Wer dazu beitragen möchte, diese Summe regelmäßig zusammenzubekommen, kann beispielsweise eine Frühstückspatenschaft übernehmen und monatlich 15 Euro spenden. Auch einmalige Zuschüsse sind möglich, ebenso wie die Stiftung von Waren oder Produkten.

Tatkräftige Hilfe ist ebenfalls willkommen, denn natürlich müssen die Frühstücksutensilien nicht nur eingekauft und in die Einrichtungen gebracht, sondern dort auch zubereitet und anschließend wieder weggeräumt werden.

Früh ansetzen

Jede Menge Arbeit also, die sich aber lohnt, wie Dennis Epping überzeugt ist. „Eine aktuelle Bertelsmann-Studie macht deutlich, dass Kinder aus armen Familien oft schon bei der Schuleingangsuntersuchung Entwicklungsdefizite ausweisen“, weiß er. Es sei deshalb „absolut logisch“, möglichst früh anzusetzen, um diesen Mädchen und Jungen ein Leben mit gleichen Chancen zu bieten, ergänzt Angelika Tepaße, ebenfalls von der Verbundleitung.
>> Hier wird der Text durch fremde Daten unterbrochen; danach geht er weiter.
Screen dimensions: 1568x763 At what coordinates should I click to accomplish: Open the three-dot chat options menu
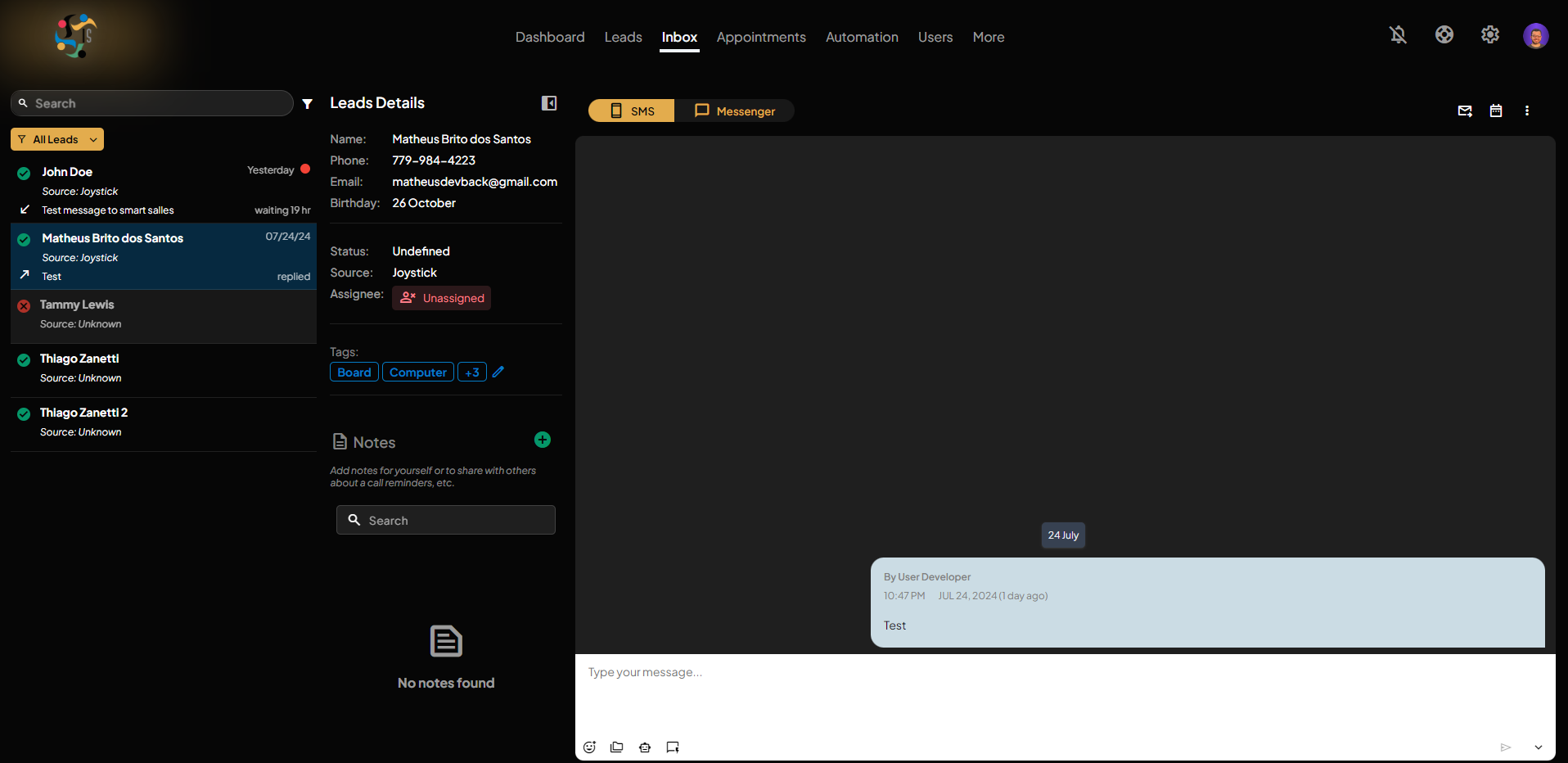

Noch steckt das Frühstücksprojekt in den Kinderschuhen, die Gemeinde St. Nikolaus ist derzeit auf der Suche nach Sponsoren und Unterstützern. Für die Frühstückspatenschaften gebe es bereits erste Interessenten, freut sich Dennis Epping. Und auch Unternehmer, die regelmäßig spenden möchte, haben die Initiatoren bereits gefunden. Eine von ihnen ist Dolmetscherin Andrea Rölfs, deren Tochter derzeit gerade selbst die katholische Kita am Fusternberg besucht. Sie unterstützt das Projekt aber als Unternehmerin und nicht als Mutter, wie sie betont.